___ RECORDS SHOWN
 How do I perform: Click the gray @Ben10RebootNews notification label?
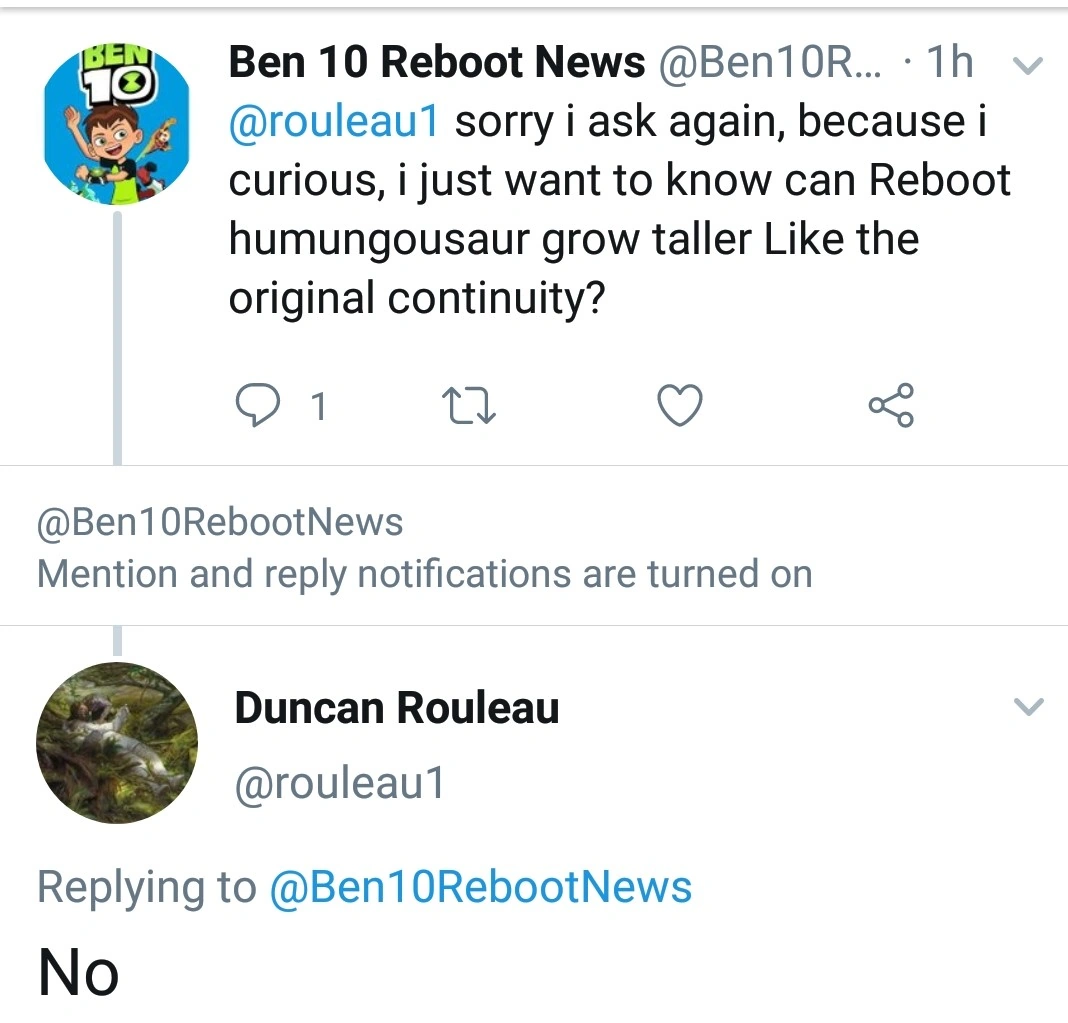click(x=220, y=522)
______
___ RECORDS SHOWN
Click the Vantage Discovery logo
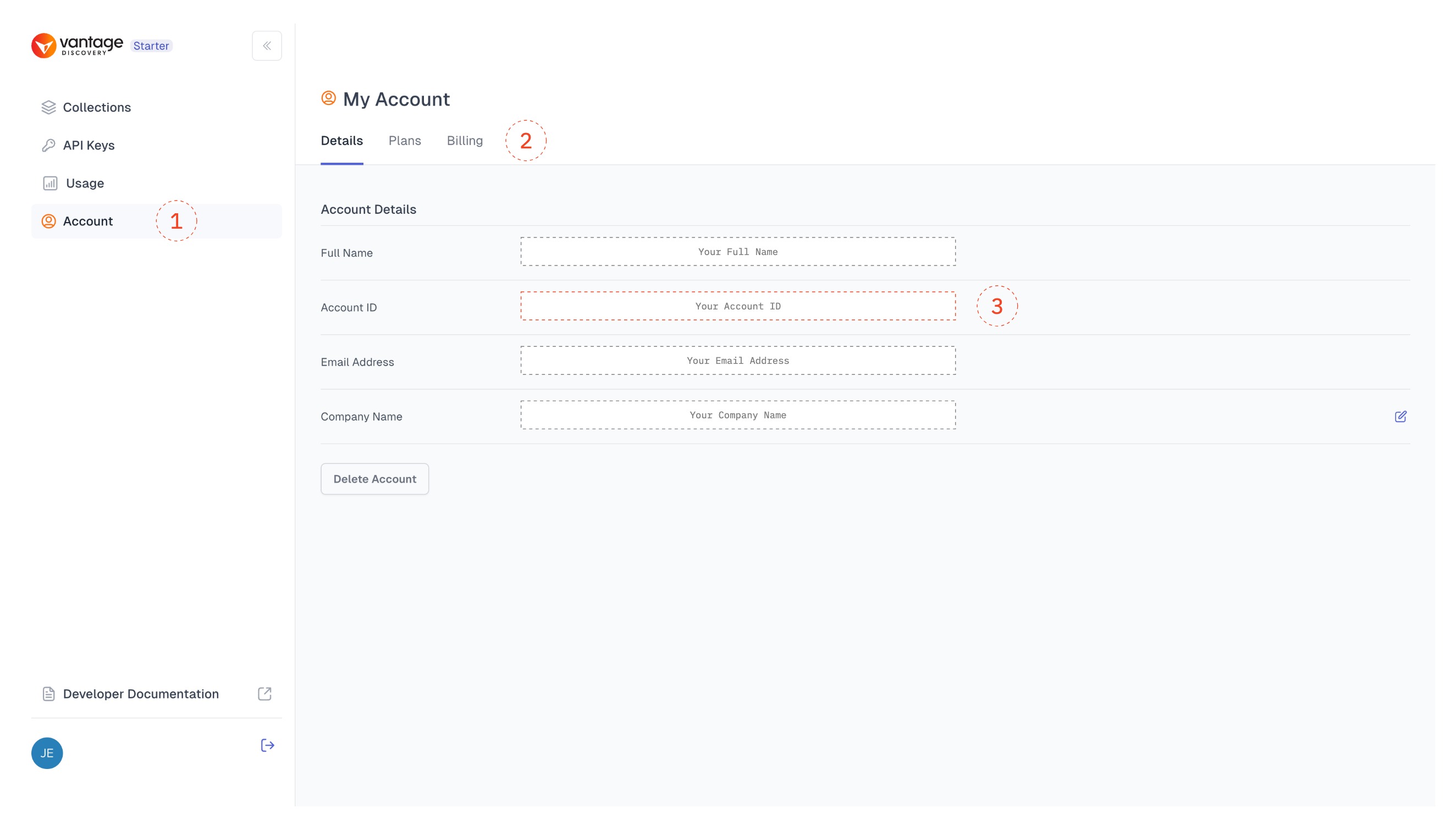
______
___ RECORDS SHOWN
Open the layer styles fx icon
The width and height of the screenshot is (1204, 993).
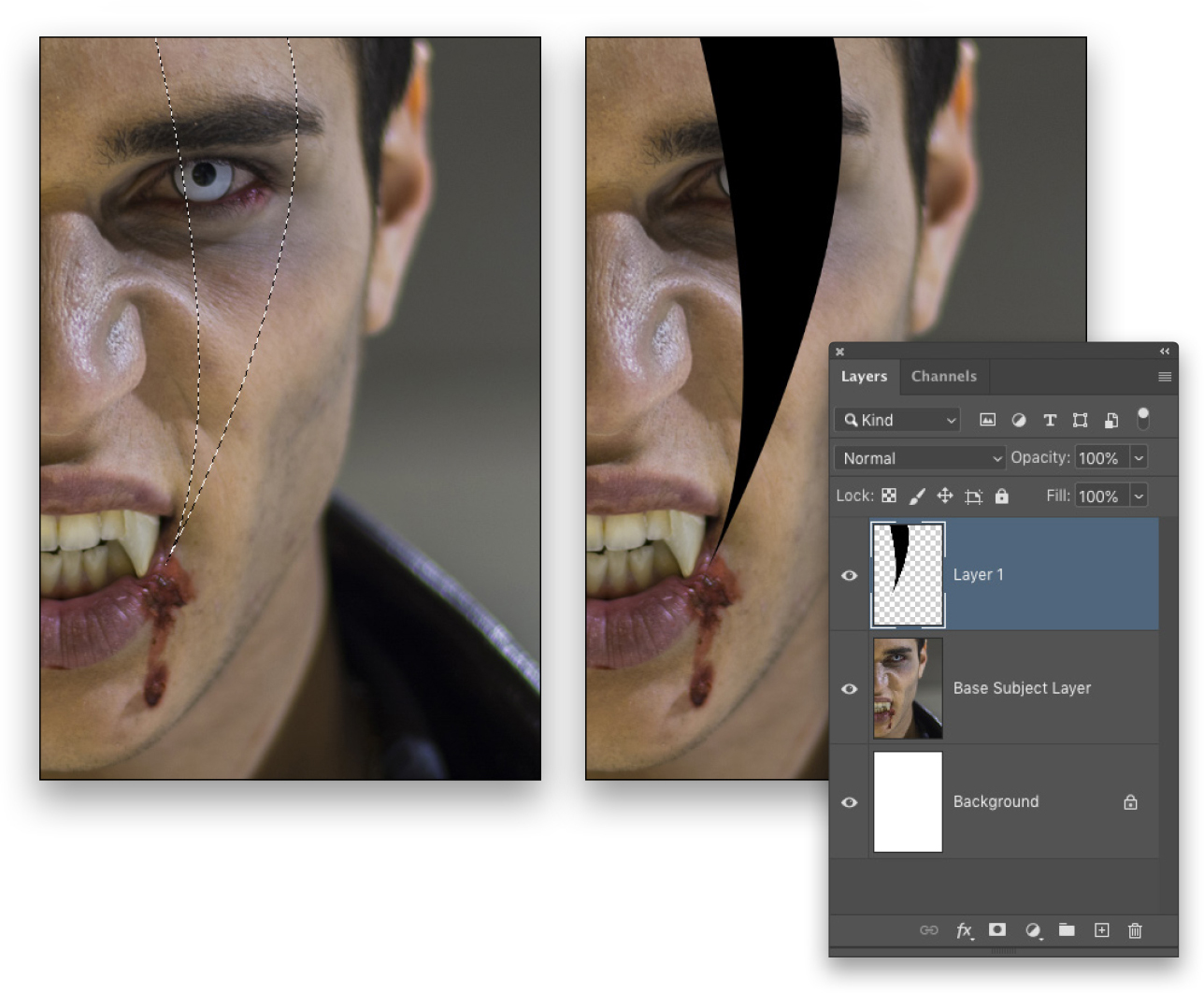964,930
______
▶ **WRITTEN INSTRUCTION**
Rewrite the listing from the line with "How do I perform: Click" up to and including the line with "click(x=220, y=522)", keeping the requests and offsetting every coordinate in the answers by -20. Leave the pictures out.

▶ **RESPONSE BELOW**
 How do I perform: Click the gray @Ben10RebootNews notification label?
click(x=200, y=502)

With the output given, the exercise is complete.